Find the arc length of f(x)= x^3/3-1/(4x) from x=1 to 2

2.) Relevant formulas:

ds = √(1+(dy/dx))

abs(L) = ∫ds

3.) My work so far:

f'(x)= x^2+1/(4x^2)

abs(L) = ∫(from 1 to 2) √(1+(x^2+1/(4x^2))^2 dx
= ∫(from 1 to 2) √(1+(x^4+1/2+1/(16x^4)) dx
= ∫(from 1 to 2) √(x^4+3/2+1/(16x^4)) dx
= ∫(from 1 to 2) √((16x^8+24x^4+1)/(16x^4) dx
= 1/4∫(from 1 to 2) √((16x^8+24x^4+1)/(x^4) dx
= 1/4∫(from 1 to 2) √(16x^8+24x^4+1)/(x^2) dx

Generally, I would suspect the numerator would be able to be factored and that would make this integral much easier to solve. I'm stumped after this part, because it seems that the numerator is irreducible.
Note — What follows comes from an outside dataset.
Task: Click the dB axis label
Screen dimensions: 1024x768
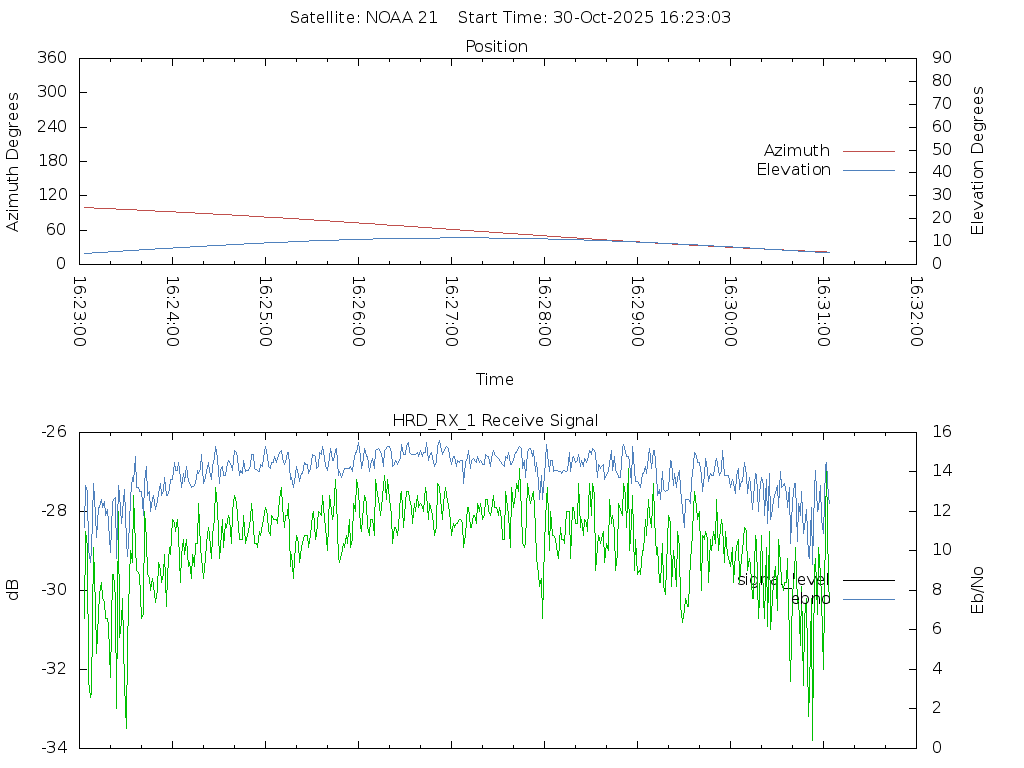Action: (x=13, y=589)
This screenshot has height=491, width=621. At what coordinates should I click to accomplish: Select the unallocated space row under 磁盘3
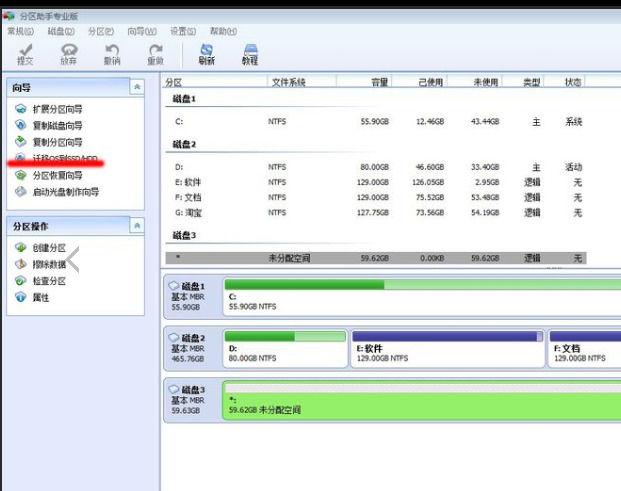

I'm up for any help, I'm not asking for the answer. I really just need guidance from this point...that includes the possibility that the professor may have made a typo. I really wanted to consider that I may just not be aware of the next step before accusing the professor of fat fingering this. Thanks for the help.

2. May 4, 2014

### Staff: Mentor

Are you sure this is the right function? Things would work out if the above was a sum, not a difference.
Your formula is neither relevant nor correct. Fortunately you used the right formula in your work.

$ds = \sqrt{1 + (dy/dx)^2}dx$
I would contact the instructor to confirm that the function you wrote is what he intended. Because of the radical in the integral, arc length problems are generally to difficult to integrate using the techniques that are taught in beginning calculus courses. The functions have to be "cooked up" so that 1 + (f'(x))2 is a perfect square, so that its square root can be simplified.